Ten Foolproof Ways to Speed up Your Weight Loss

Once you decide to lose weight you want to see results fast! Here are my top ten tips to help speed up your progress.

1 Write it down

Actually putting pen to paper to record what you eat has a dramatic effect on your discipline when following a calorie-controlled eating plan. It makes you think before you eat that extra sweet or chocolate or drink that extra glass of wine. But the key is to record everything you eat and drink as you consume it, and not at the end of the day when you will have, perhaps not intentionally, forgotten half of what you had!

2 Weigh it out

Portions can be deceptive so use your weighing scales to check exactly how much cereal / rice / pasta you are actually serving to yourself. If you stick to the eating plan strictly, your excess weight will fall away. Cheat - and it won't!

3 Get moving!

When you sit down you use half the number of calories com­pared with when you are standing, and a quarter the number compared to when you are walking, so be aware that being more active generally will greatly speed up your weight-loss progress. Do get yourself a pedometer and try to achieve 10,000 steps a day. It's not easy to do that many at first, but with a few changes in your day-to-day lifestyle it is very achievable. I try to do it and on six days out of seven I achieve it. The great thing about wear­ing a pedometer is the fact that it makes you much more aware of trying to be more active.

4 Exercise, exercise, exercise!

If you want to lose weight fast, get exercising.
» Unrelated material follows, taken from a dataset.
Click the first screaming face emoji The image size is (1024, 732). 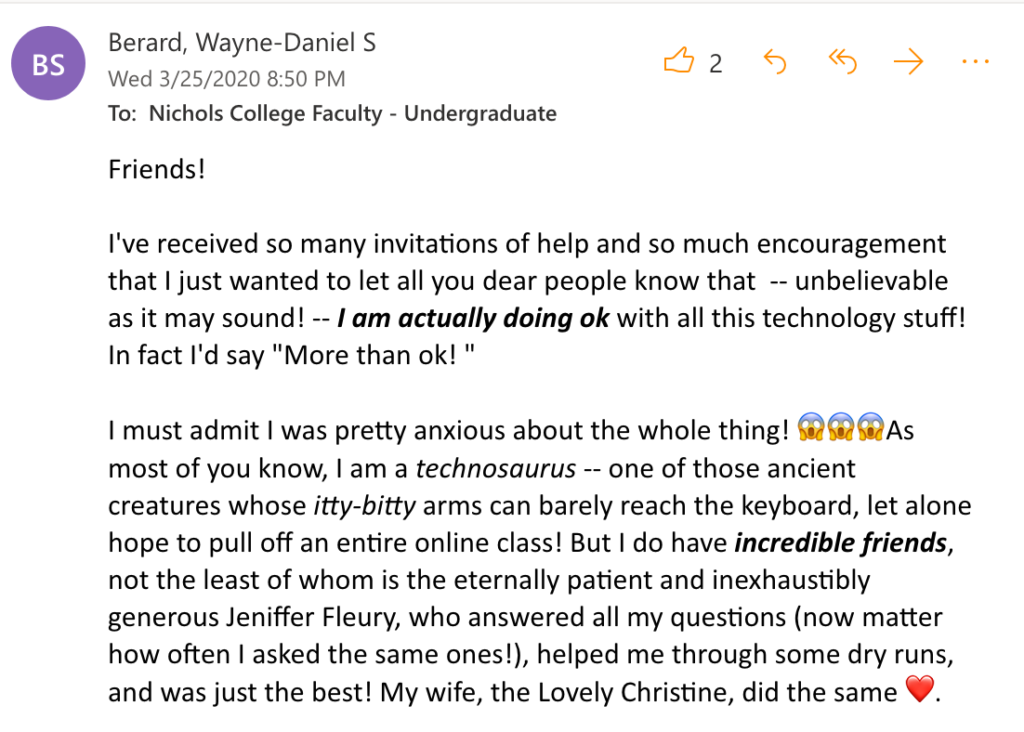(x=811, y=431)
Doing any form of exercise that makes you breathe more deeply BURNS FAT! Once you have warmed up for aerobic exercise, for say five minutes, you will be entering into 'fat burning mode'. Keep exercising for another 25 minutes at a rate that makes you a bit breathless and warm, and you are into serious fat burning. Then cool down with less energetic moves and some stretches and you will feel fantas­tic. It will give you a real boost to how you feel as well as dramat­ically help to speed up your weight loss.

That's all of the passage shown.